3.8. Texture Characteristic Analysis

Texture is a key sensory attribute for evaluating the eating quality of plant-based meat. Among these, hardness, elasticity, and chewiness are the core parameters. Freezing and thawing cycles often lead to deterioration of the product’s texture, such as increased hardness and loss of elasticity [49], which is closely related to the physical damage of muscle fiber protein structure by ice crystals and the aggregation of protein denaturation.
The data from this study clearly illustrate the deterioration process. The hardness (Figure 8A) of the PSM group increased significantly from 82.60 ± 0.29 N in the control group to 90.40 ± 0.14 N after seven cycles, while the elasticity (Figure 8B) decreased from 3.75 ± 0.02 mm to 3.22 ± 0.00 mm. This indicates that its internal structure became more compact and rigid under freeze–thaw stress, but the recovery ability weakened. The hardness increase of the GO group and the PA group was smaller than that of the PSM group, suggesting that enzyme treatment may maintain structural flexibility to some extent by modifying protein molecules [50] (such as the oxidation cross-linking of GO or the hydrolysis of the phosphate groups of PA). The chewing changes (Figure 8C) were consistent with the trends of hardness and elasticity, further confirming the negative impact of freeze–thaw cycles on the edible quality of the product. The synergistic effect of GO and TG not only optimizes the hardness and elasticity but also jointly endows the product with a more pleasant chewing characteristic, avoiding the texture hardening caused by freeze–thaw cycles.
However, the group containing TG performed the best. Throughout the entire freeze–thaw process, the TG group maintained the lowest hardness (61.19 ± 0.06 N after seven freeze–thaw cycles) and the highest elasticity (3.66 ± 0.04 mm after seven freeze–thaw cycles). This is due to the viscoelastic network formed by the long-chain molecules of TG, which can effectively absorb and disperse the stress generated during freeze–thaw cycles, acting like a molecular spring, thereby protecting the protein structure from irreversible damage and maintaining the soft and juicy texture of the product [51]. Particularly important is the combination group of TG and GO, which achieved the best balance between hardness and elasticity. Its hardness (66.04 ± 0.46 N after seven cycles) was slightly higher than that of the only-TG group, but the elasticity remained excellent.

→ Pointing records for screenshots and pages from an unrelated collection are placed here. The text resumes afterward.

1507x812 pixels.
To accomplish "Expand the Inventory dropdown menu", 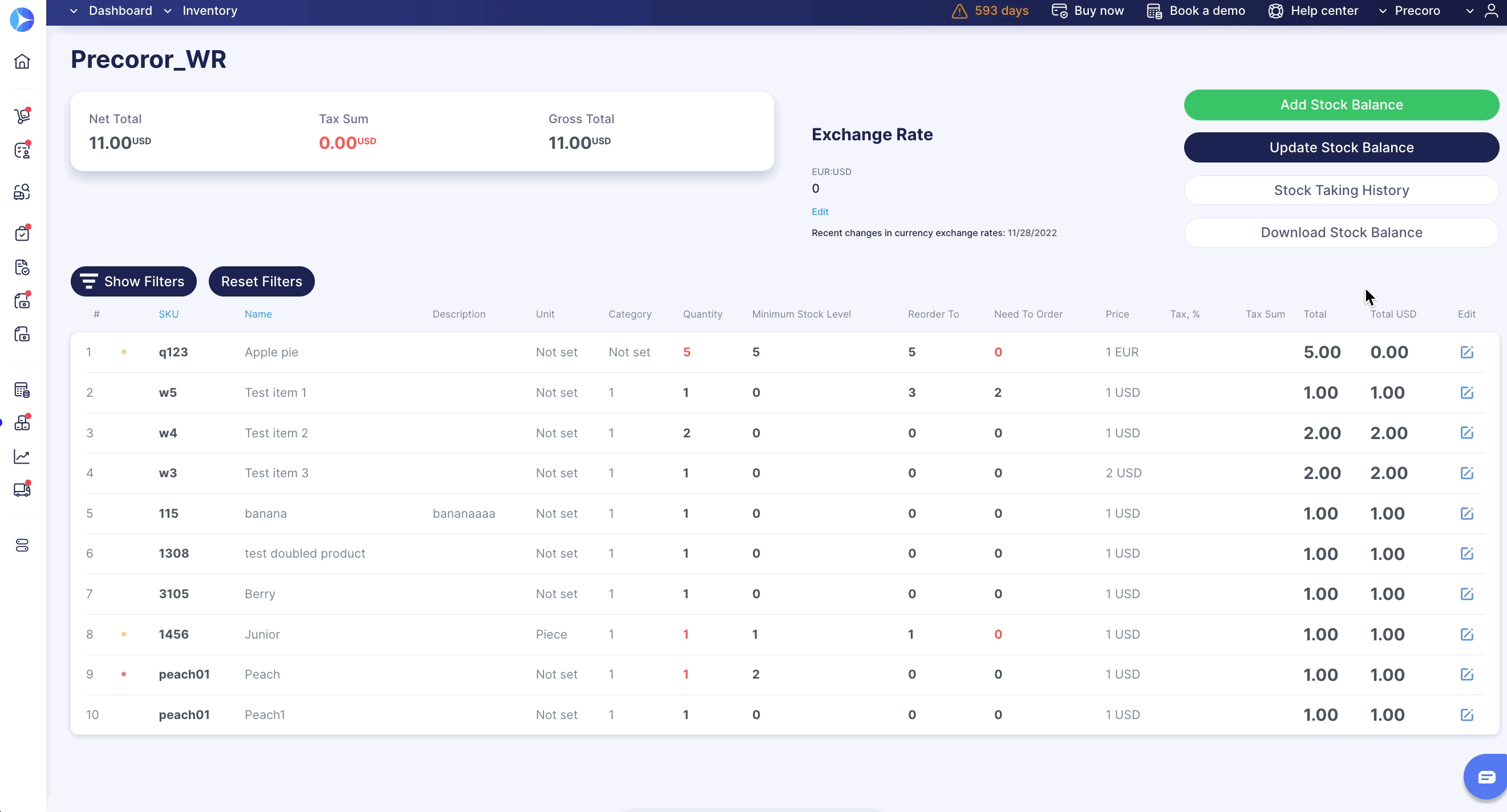I will [209, 10].
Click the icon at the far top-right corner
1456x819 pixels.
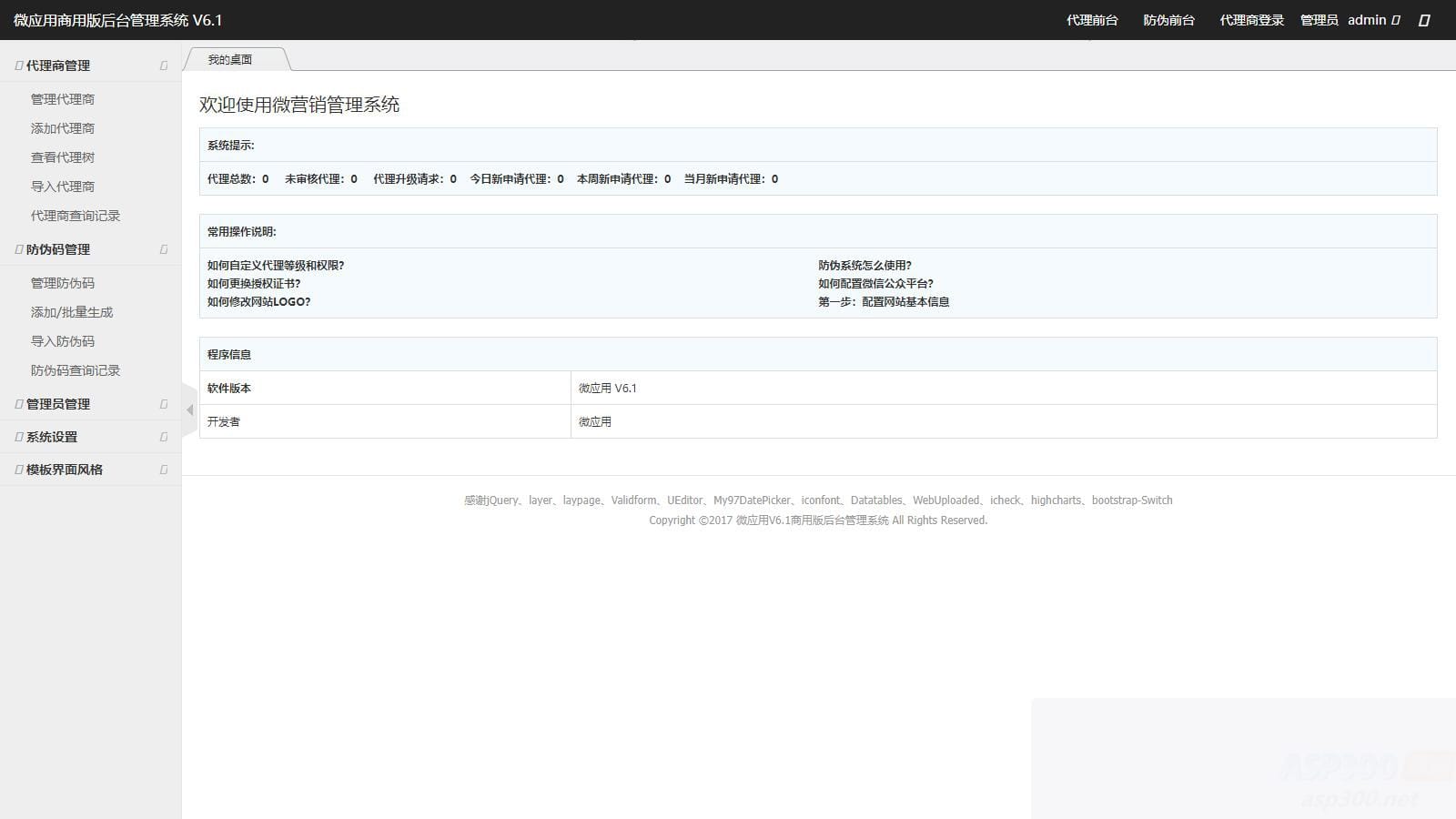tap(1423, 20)
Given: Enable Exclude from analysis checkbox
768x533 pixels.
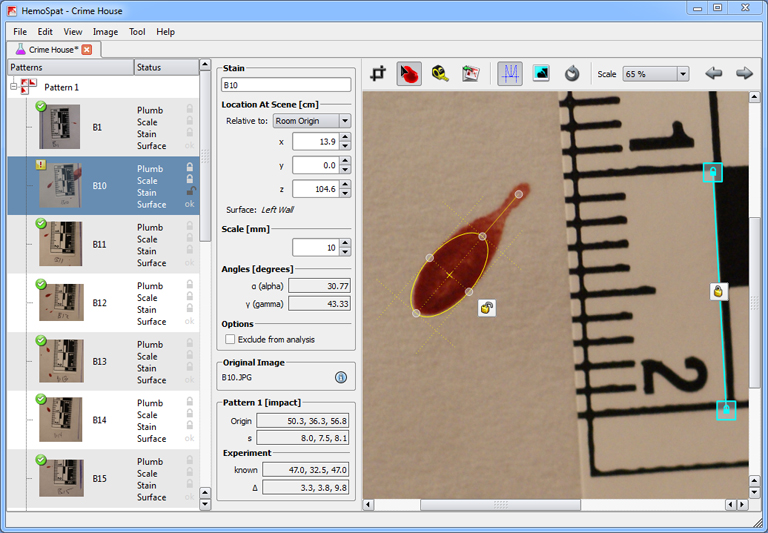Looking at the screenshot, I should click(231, 340).
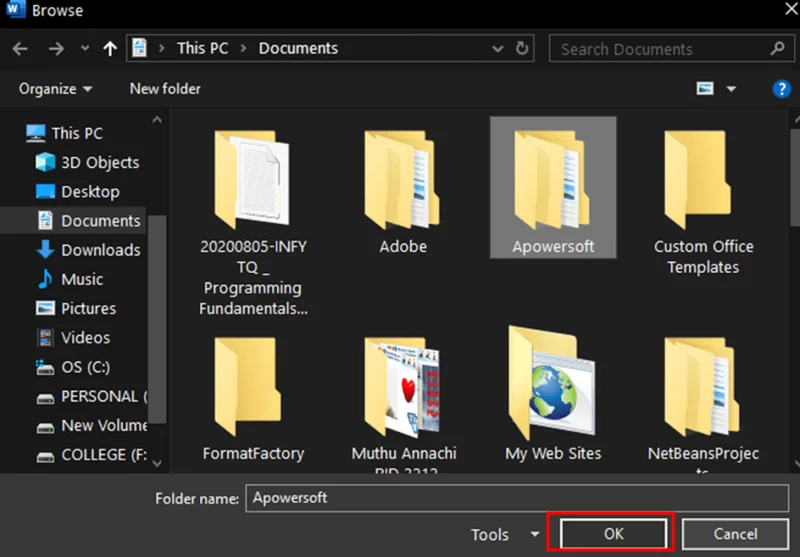Click the Folder name text field
The width and height of the screenshot is (800, 557).
[517, 498]
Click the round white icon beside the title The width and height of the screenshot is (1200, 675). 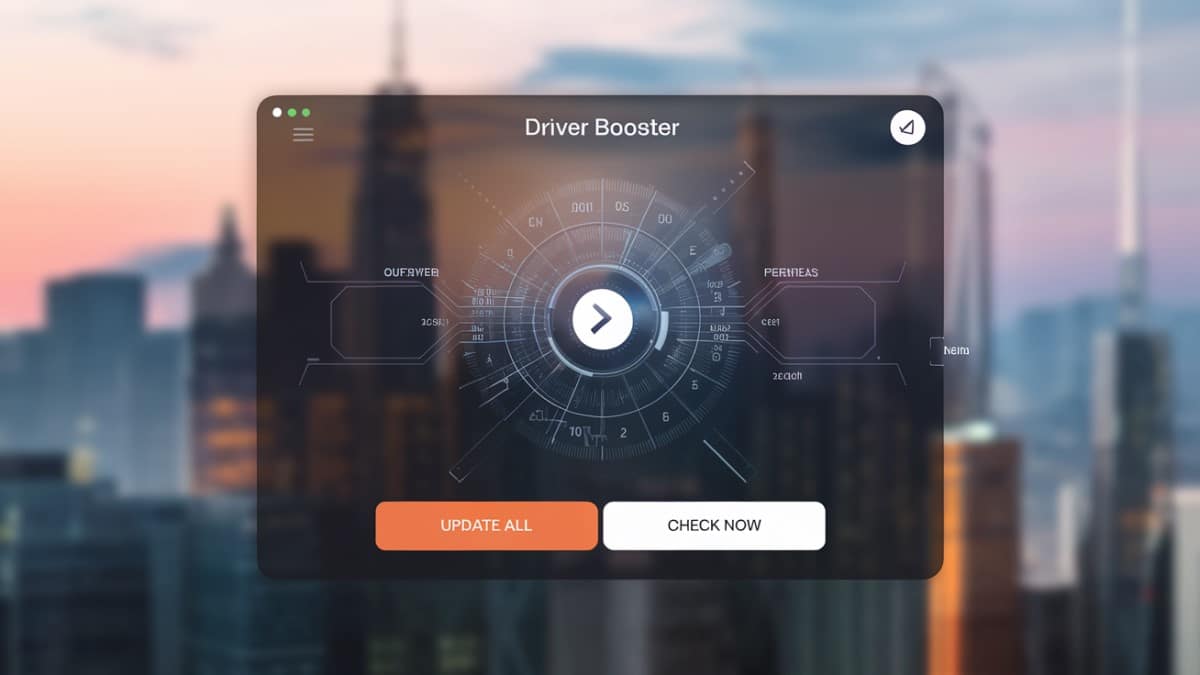[907, 127]
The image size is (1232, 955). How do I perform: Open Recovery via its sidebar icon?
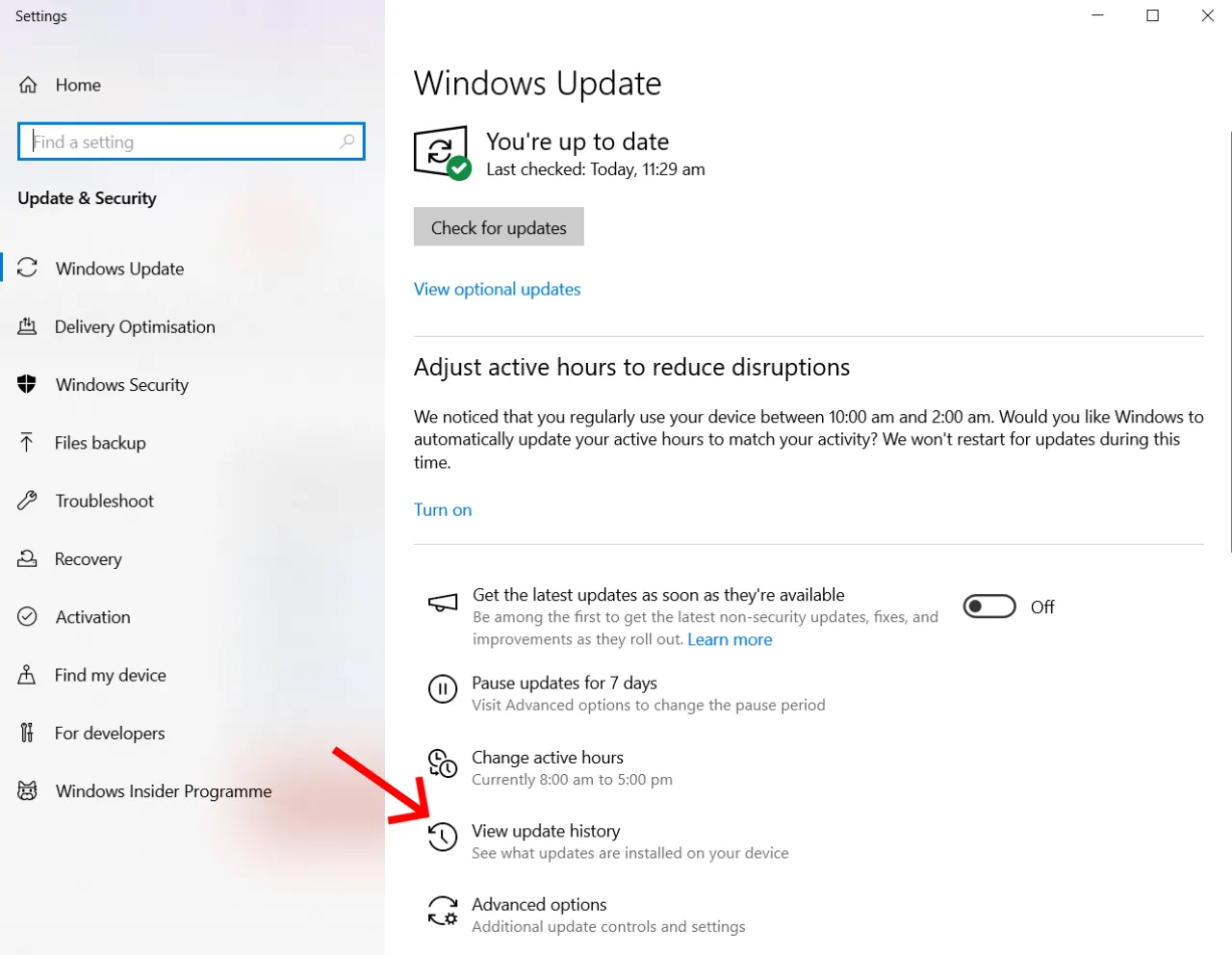(28, 558)
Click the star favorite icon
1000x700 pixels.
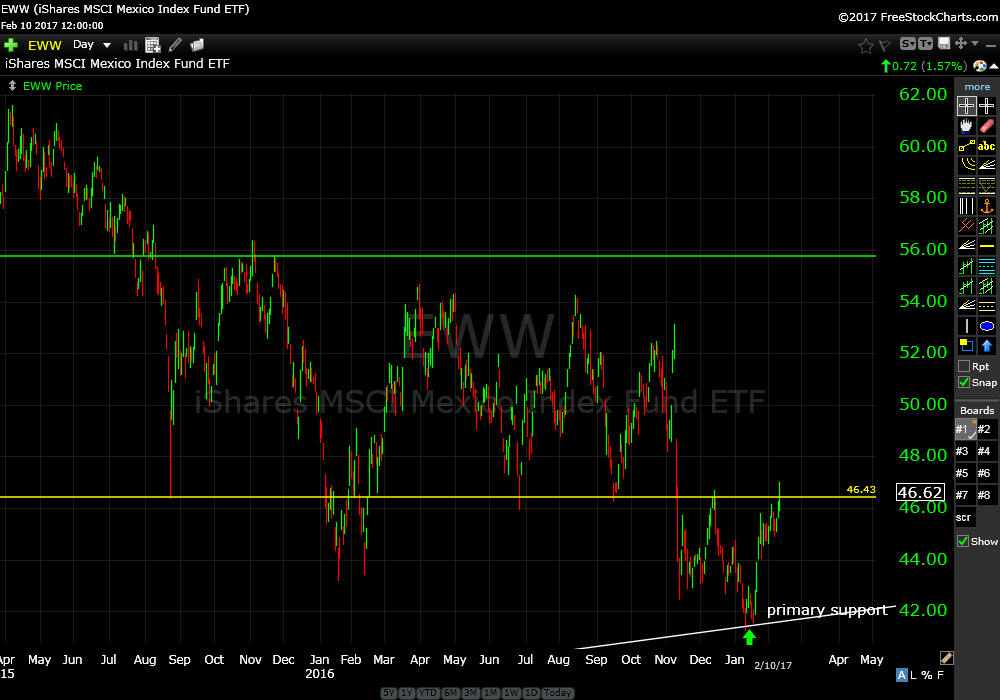tap(865, 45)
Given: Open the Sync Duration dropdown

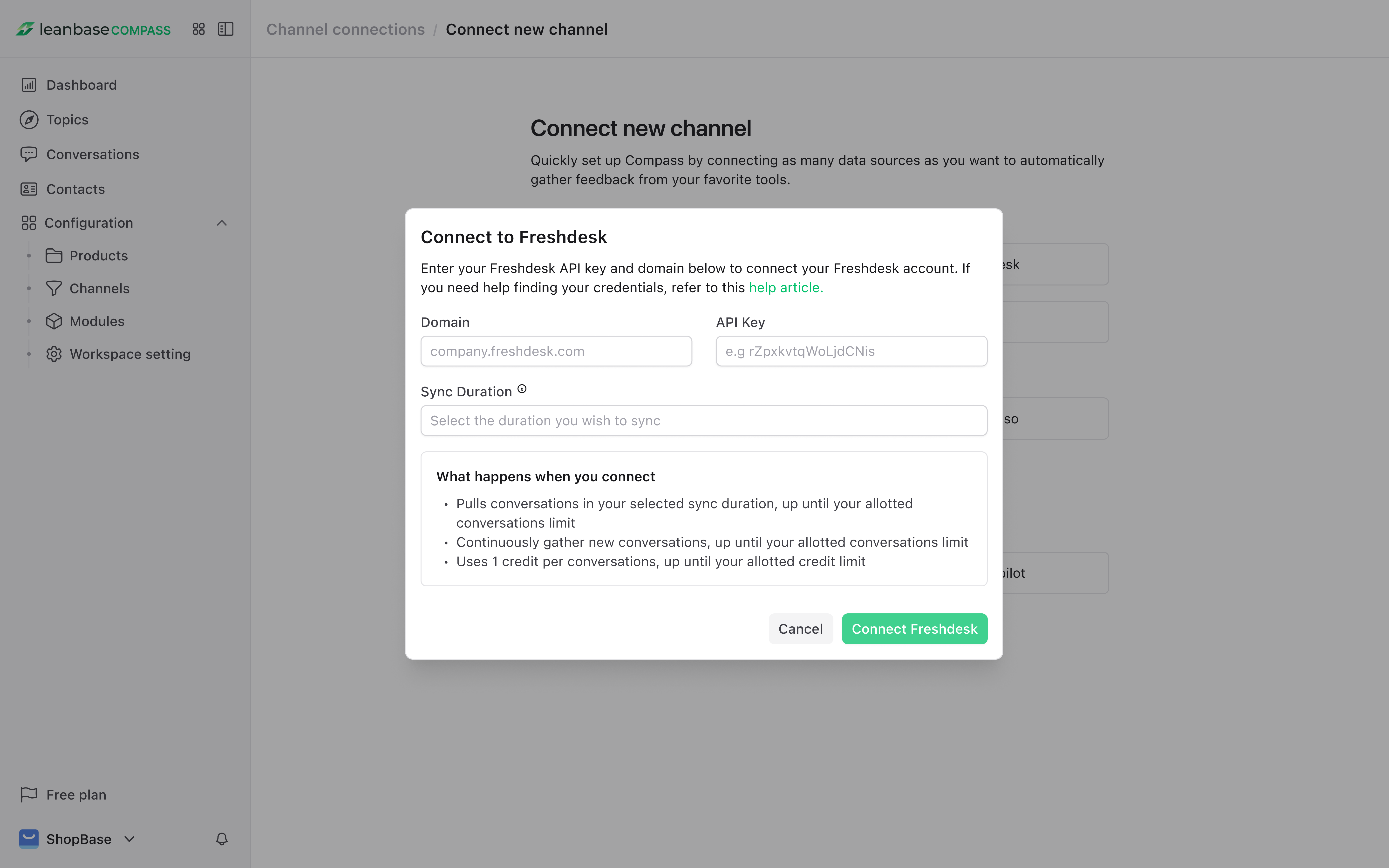Looking at the screenshot, I should tap(704, 421).
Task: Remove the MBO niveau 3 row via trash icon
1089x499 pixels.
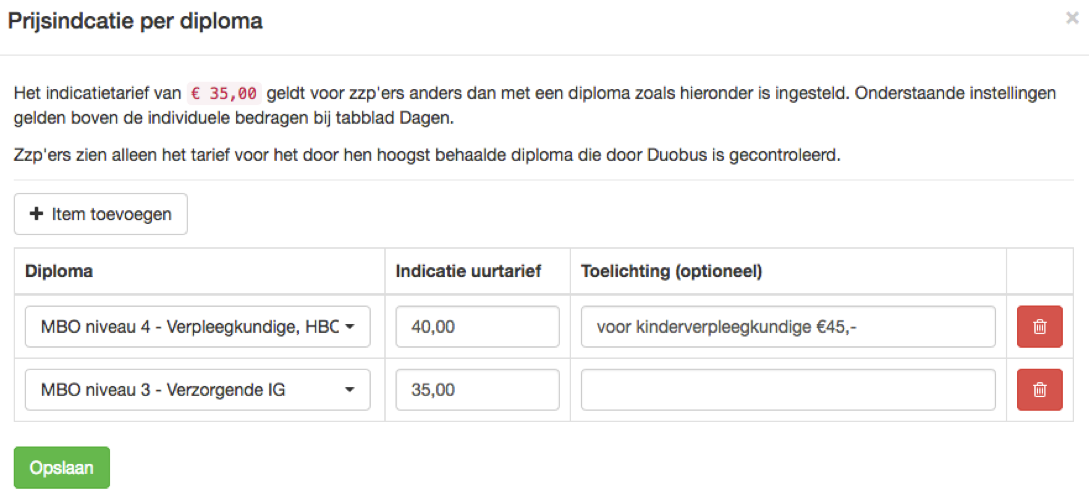Action: 1040,390
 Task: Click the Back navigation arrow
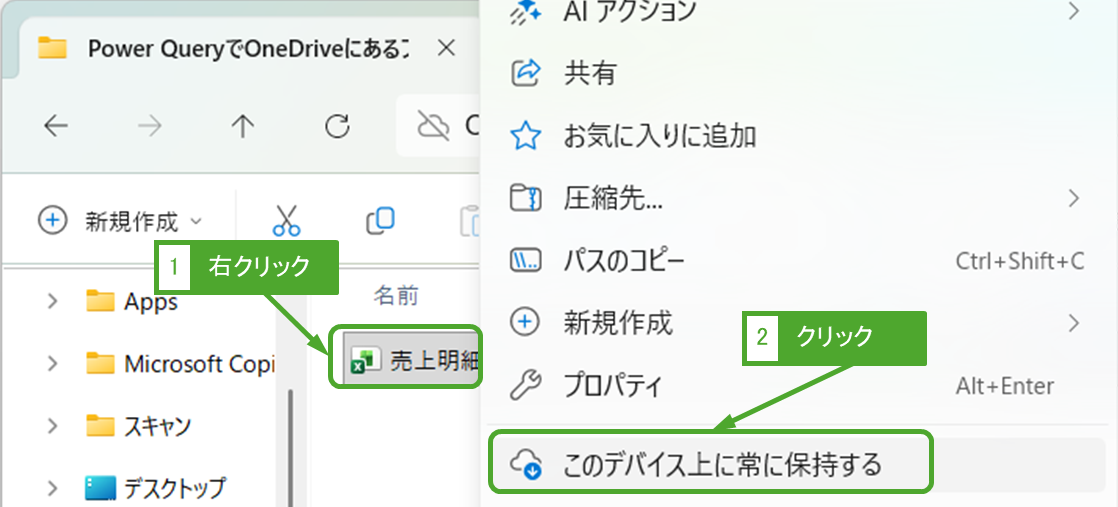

This may be due to the mutual penetration of the covalent protein network formed by GO promotion and the physical entanglement network of TG [52], forming a more stable and resilient dual-network structure [53]. This structure can resist deformation and recover quickly after stress removal.

3.9. Color Parameters

Color plays a crucial role in shaping consumers’ initial perception of plant-based meat products. The reduction in L* value (indicating brightness) and the rise in a* value (indicating redness) and b* value (indicating yellowness) are typical signs of color degradation during freezing and thawing processes [54]. These changes are primarily associated with alterations in light scattering due to water migration, fat oxidation, and the buildup of Maillard reaction products [55].
After seven freeze–thaw cycles, all groups exhibited a pattern of diminished L* values (Figure 9A) and elevated a* (Figure 9B) and b* (Figure 9C) values. The PSM group experienced the most pronounced shifts: the L* value dropped from a range of 57.60 ± 0.30 to 52.83 ± 0.17; the a* value rose from 6.57 ± 0.02 to 7.96 ± 0.03; and the b* value increased from 21.05 ± 0.23 to 24.81 ± 0.05. This suggests that the surface color became notably darker, with intensified red and yellow hues, leading to a decline in sensory quality. The application of additives, to varying degrees, delayed these color changes.
Among them, the color protection effect of the group combining TG with GO was the most significant. The L* value remained at a high level throughout (it was still 58.47 ± 0.07 after seven cycles), and the growth rates of a* and b* values were the smallest. This outstanding color protection performance can be explained from two perspectives: Firstly, the dense network formed by TG can effectively lock in moisture, reducing the light scattering changes caused by water evaporation or surface drying, thereby maintaining the brightness of the product surface (L* value) [56]. Secondly, GO consumes oxygen in the system and may change the reactivity of reducing sugars and amino acids through oxidation, effectively inhibiting the processes of lipid oxidation and the Maillard reaction, which directly slows down the generation of pigment substances that cause red and yellow changes [57]. The synergistic effect of these two mechanisms enables the GO + TG group to maintain the fresh color of the product to the greatest extent. The color difference analysis is consistent with the results of Section 3.1 and Section 3.2.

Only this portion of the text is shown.